### Goal
Rewrite the material below, replacing every instance of "computer-use agent" with "desktop agent" and leaving everything else unchanged.

--- start of Materials provided ---

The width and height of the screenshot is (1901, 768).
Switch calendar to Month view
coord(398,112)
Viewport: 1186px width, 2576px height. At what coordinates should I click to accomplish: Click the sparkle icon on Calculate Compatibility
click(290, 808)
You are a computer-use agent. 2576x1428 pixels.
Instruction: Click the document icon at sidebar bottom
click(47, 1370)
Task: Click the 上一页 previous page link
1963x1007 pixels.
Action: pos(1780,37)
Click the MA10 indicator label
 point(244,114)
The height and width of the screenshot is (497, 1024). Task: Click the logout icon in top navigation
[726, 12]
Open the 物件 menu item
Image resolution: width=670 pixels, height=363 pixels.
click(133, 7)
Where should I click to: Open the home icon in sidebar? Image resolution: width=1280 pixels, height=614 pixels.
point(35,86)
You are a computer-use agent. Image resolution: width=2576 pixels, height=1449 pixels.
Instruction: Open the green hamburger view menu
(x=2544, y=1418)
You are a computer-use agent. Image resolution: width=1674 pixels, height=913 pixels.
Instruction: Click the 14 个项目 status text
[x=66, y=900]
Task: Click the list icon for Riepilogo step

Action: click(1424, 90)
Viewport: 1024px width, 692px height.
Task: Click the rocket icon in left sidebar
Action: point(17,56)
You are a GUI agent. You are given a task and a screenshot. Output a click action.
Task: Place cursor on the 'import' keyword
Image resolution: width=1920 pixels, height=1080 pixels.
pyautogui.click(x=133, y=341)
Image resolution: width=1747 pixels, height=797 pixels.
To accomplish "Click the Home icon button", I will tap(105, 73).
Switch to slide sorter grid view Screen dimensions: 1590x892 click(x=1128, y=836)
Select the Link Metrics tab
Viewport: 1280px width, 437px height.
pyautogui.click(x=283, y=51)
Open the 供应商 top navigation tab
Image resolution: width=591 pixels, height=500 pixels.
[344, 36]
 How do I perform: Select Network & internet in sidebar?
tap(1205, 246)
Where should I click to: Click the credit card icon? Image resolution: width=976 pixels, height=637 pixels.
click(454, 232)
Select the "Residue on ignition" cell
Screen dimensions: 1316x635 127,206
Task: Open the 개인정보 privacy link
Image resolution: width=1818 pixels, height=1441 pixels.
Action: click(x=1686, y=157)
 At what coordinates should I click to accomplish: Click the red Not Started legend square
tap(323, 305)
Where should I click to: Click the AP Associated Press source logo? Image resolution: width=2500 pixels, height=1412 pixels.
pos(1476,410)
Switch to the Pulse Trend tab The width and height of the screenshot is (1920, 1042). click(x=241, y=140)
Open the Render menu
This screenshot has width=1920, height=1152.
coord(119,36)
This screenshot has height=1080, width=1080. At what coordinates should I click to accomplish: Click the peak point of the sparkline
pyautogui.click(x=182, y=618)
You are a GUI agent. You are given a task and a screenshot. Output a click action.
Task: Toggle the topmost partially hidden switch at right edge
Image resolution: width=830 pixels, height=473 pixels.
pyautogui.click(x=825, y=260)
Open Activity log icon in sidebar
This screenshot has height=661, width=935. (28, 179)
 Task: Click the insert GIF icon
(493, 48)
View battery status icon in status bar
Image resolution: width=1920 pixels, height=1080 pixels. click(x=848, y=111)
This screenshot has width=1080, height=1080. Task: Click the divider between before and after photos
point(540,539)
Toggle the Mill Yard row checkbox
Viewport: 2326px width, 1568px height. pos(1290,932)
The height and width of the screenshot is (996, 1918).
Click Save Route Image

--- end of Materials provided ---

### Correct response
The width and height of the screenshot is (1901, 768).
Switch calendar to Month view
coord(398,112)
Viewport: 1186px width, 2576px height. At what coordinates should I click to accomplish: Click the sparkle icon on Calculate Compatibility
click(290, 808)
You are a desktop agent. 2576x1428 pixels.
Instruction: Click the document icon at sidebar bottom
click(47, 1370)
Task: Click the 上一页 previous page link
1963x1007 pixels.
Action: pos(1780,37)
Click the MA10 indicator label
 point(244,114)
The height and width of the screenshot is (497, 1024). Task: Click the logout icon in top navigation
[726, 12]
Open the 物件 menu item
Image resolution: width=670 pixels, height=363 pixels.
click(133, 7)
Where should I click to: Open the home icon in sidebar? Image resolution: width=1280 pixels, height=614 pixels.
point(35,86)
You are a desktop agent. Image resolution: width=2576 pixels, height=1449 pixels.
Instruction: Open the green hamburger view menu
(x=2544, y=1418)
You are a desktop agent. Image resolution: width=1674 pixels, height=913 pixels.
Instruction: Click the 14 个项目 status text
[x=66, y=900]
Task: Click the list icon for Riepilogo step

Action: click(1424, 90)
Viewport: 1024px width, 692px height.
Task: Click the rocket icon in left sidebar
Action: point(17,56)
You are a GUI agent. You are given a task and a screenshot. Output a click action.
Task: Place cursor on the 'import' keyword
Image resolution: width=1920 pixels, height=1080 pixels.
pyautogui.click(x=133, y=341)
Image resolution: width=1747 pixels, height=797 pixels.
To accomplish "Click the Home icon button", I will tap(105, 73).
Switch to slide sorter grid view Screen dimensions: 1590x892 click(x=1128, y=836)
Select the Link Metrics tab
Viewport: 1280px width, 437px height.
pyautogui.click(x=283, y=51)
Open the 供应商 top navigation tab
Image resolution: width=591 pixels, height=500 pixels.
[344, 36]
 How do I perform: Select Network & internet in sidebar?
tap(1205, 246)
Where should I click to: Click the credit card icon? Image resolution: width=976 pixels, height=637 pixels.
click(454, 232)
Select the "Residue on ignition" cell
Screen dimensions: 1316x635 127,206
Task: Open the 개인정보 privacy link
Image resolution: width=1818 pixels, height=1441 pixels.
Action: click(x=1686, y=157)
 At what coordinates should I click to accomplish: Click the red Not Started legend square
tap(323, 305)
Where should I click to: Click the AP Associated Press source logo? Image resolution: width=2500 pixels, height=1412 pixels.
pos(1476,410)
Switch to the Pulse Trend tab The width and height of the screenshot is (1920, 1042). click(x=241, y=140)
Open the Render menu
This screenshot has width=1920, height=1152.
coord(119,36)
This screenshot has height=1080, width=1080. At what coordinates should I click to accomplish: Click the peak point of the sparkline
pyautogui.click(x=182, y=618)
You are a GUI agent. You are given a task and a screenshot. Output a click action.
Task: Toggle the topmost partially hidden switch at right edge
Image resolution: width=830 pixels, height=473 pixels.
pyautogui.click(x=825, y=260)
Open Activity log icon in sidebar
This screenshot has height=661, width=935. (28, 179)
 Task: Click the insert GIF icon
(493, 48)
View battery status icon in status bar
Image resolution: width=1920 pixels, height=1080 pixels. click(x=848, y=111)
This screenshot has width=1080, height=1080. Task: Click the divider between before and after photos
point(540,539)
Toggle the Mill Yard row checkbox
Viewport: 2326px width, 1568px height. pos(1290,932)
The height and width of the screenshot is (996, 1918).
Click Save Route Image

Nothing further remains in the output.